I have not built one, but I know what I would do if I wanted to retune the BASS control.
But first, are you positive that you used the correct parts for R9, C6 and the BASS pot?
Do you overdrive this pedal with something else, or go straight in with your guitar?
Where do you like to set the GAIN pot?
R9 & C6 roll-off the gain below 3.4KHz, but the BASS pot limits the gain drop to -20dB.  
Depending on how you answer the three questions above, the recommended mod might be to increase the BASS pot to C50K or even C100K.  
Another option is to decrease C2.  C2 and R2 set the low freq roll-off at 16Hz.  Lowering C2 might get you where you want to go.  Best thing about that mod is you can try it without even opening the pedal.  Just insert a 1nF capacitor in series in the input cable.  If that gets you in the ballpark, try other values.  Smaller cap = less bass.


----------



## phi1 (Oct 21, 2019)

I also haven't built it but Chuck's ideas are spot on.  I'll offer 2 more ideas.

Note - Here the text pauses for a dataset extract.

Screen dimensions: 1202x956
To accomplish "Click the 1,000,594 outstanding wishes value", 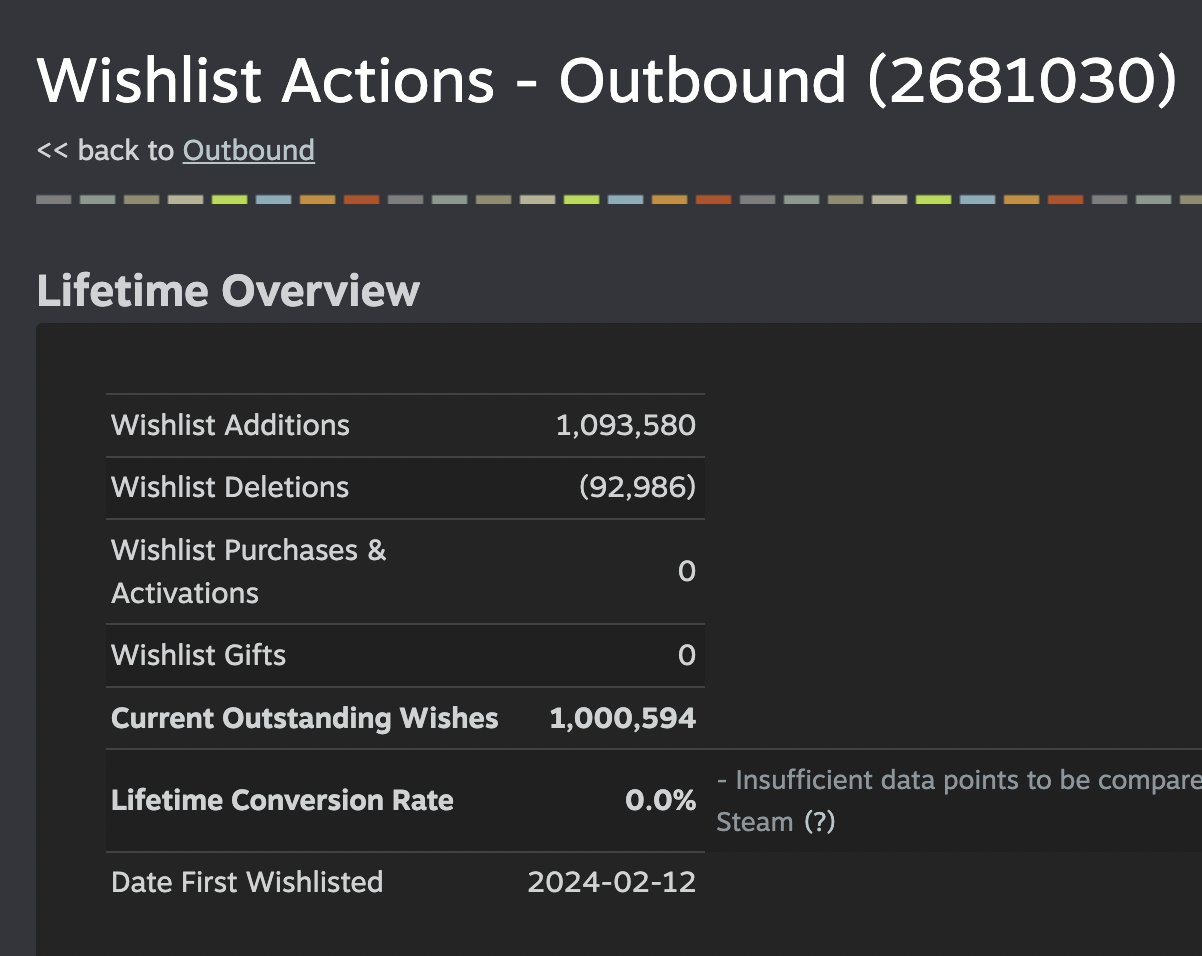I will pos(622,718).
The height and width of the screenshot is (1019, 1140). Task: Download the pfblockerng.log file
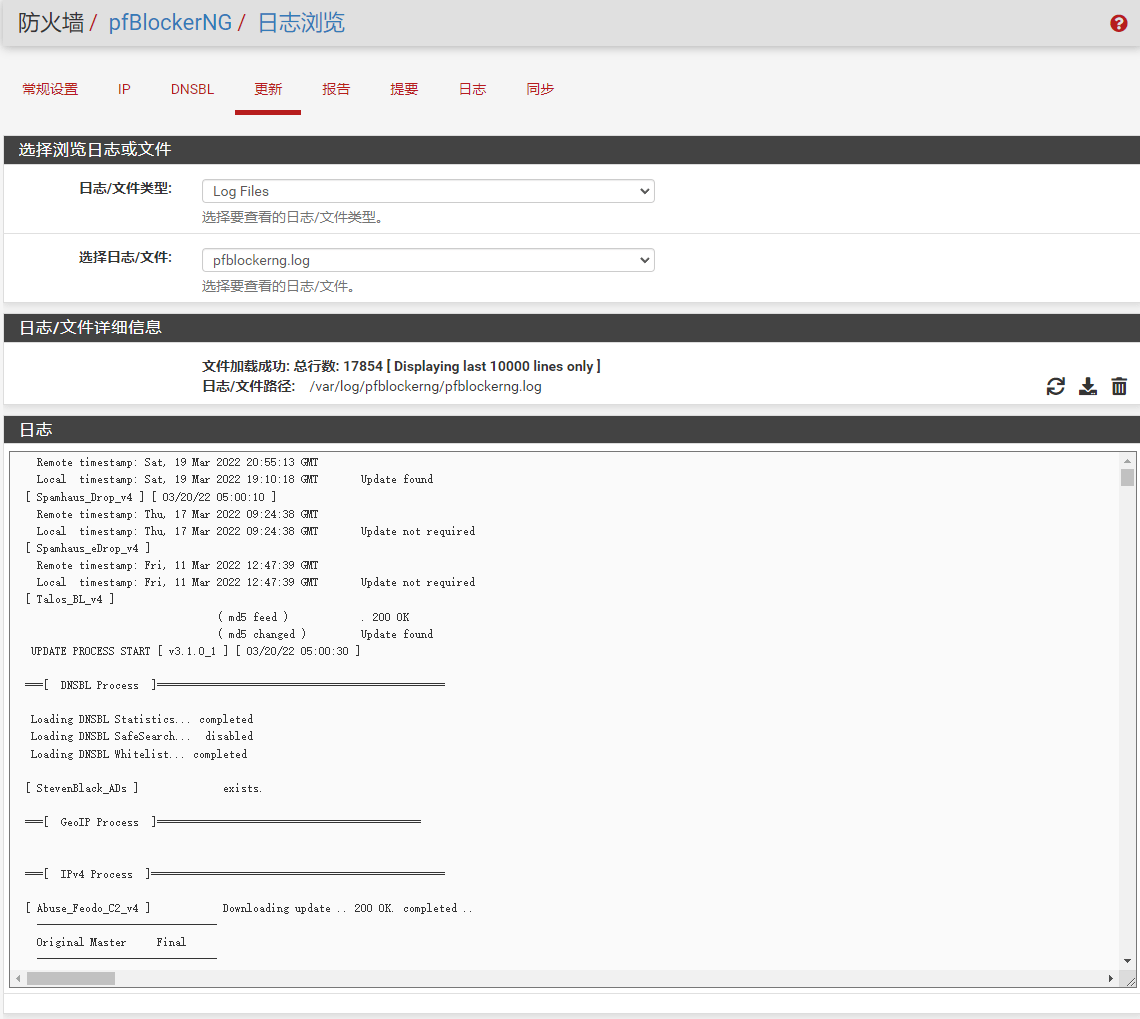1088,387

Off the 1st op amp, there are 2 paths that affect the gain at different frequencies.  Path 1 is made by R9 and C6.  Path 2 is made by R9 + position of Bass pot, and C7.  For each path, less resistance equals more gain.  Also for each path, the cutoff frequency is defined by 1/(2piRC).  This is discussed in this article in this section. https://www.electrosmash.com/tube-screamer-analysis#non-inverting

My ideas are:
1. Reduce C7 to 470nF (adjust to taste).  This will mean that when the bass pot is cranked, the cutoff frequency for the bass frequencies will be 340Hz (previously 72Hz), so you will be boosting low mids instead of bass.

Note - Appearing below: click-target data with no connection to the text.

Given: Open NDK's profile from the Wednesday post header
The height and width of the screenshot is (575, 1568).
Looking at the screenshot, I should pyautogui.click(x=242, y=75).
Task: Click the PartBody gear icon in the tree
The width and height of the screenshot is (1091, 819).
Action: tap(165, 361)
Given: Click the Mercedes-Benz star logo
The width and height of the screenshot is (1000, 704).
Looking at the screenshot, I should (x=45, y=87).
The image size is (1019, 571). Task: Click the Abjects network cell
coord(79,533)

2. Increase C6 to 100nF or 220nF.  Currently, that path has a corner frequency of 3.4kHZ, which is quite high for guitar.  Everything below that is being cut (including your mids).  If you move this corner frequency lower, you'll get more mids, so you'll have more differentiation between mids and bass, which might be what you want (especially combined with Chuck's idea to use a larger bass pot).


----------



## mywmyw (Oct 21, 2019)

Chuck D. Bones said:


> I have not built one, but I know what I would do if I wanted to retune the BASS control.
> But first, are you positive that you used the correct parts for R9, C6 and the BASS pot?
> Do you overdrive this pedal with something else, or go straight in with your guitar?
> Where do you like to set the GAIN pot?
> ...



Yes i've built a few of these, compared them with online demos of the original. brian wampler even made a video addressing the bass control because it's a notoriously bass heavy pedal. It's just inherent in the design. 

I go straight in with my guitar, or at  most a wah (the compression of the mdma softens the wah quack a bit, it's nice for live playing where you don't wanna spank people in the face with treble). in situations where i need a spanky but dirtyish clean, this is a very very nice setting, but sometimes when im playing some ripping country for example, it would be nice to get a little more gain and sizzle during a solo. as it stands, i get a great low gain rhythm tone with the pedal. i've tried stacking with the tumnus ahead of the mdma, and that works okay, but it is still quite bassy. this pedal eats up quite a bit of treble which is generally useful, but it makes it hard to stack with other pedals. perhaps i should dig out the pantheon clone i built and put it ahead of the mdma, it has gobs of treble. 

I usually set the gain pot about half, or at most, 2 or 3 oclock, but that's mostly because of the nature of the bass overloading the circuit at that point. I think increasing the bass freq to 160 hz or so would clean up the sound considerably, just my gut instinct. i'm a fairly decent audio engineer but i am still learning how to read schematics and understand these types of circuits so there may be more at play that i don't understand. ill try your guy's ideas and report back. thanks yall. i appreciate it


----------



## Fantasticky (May 23, 2021)

Hey, did you make those mods ? Which ones did you do and how did it turn out ? Building one up soon.


----------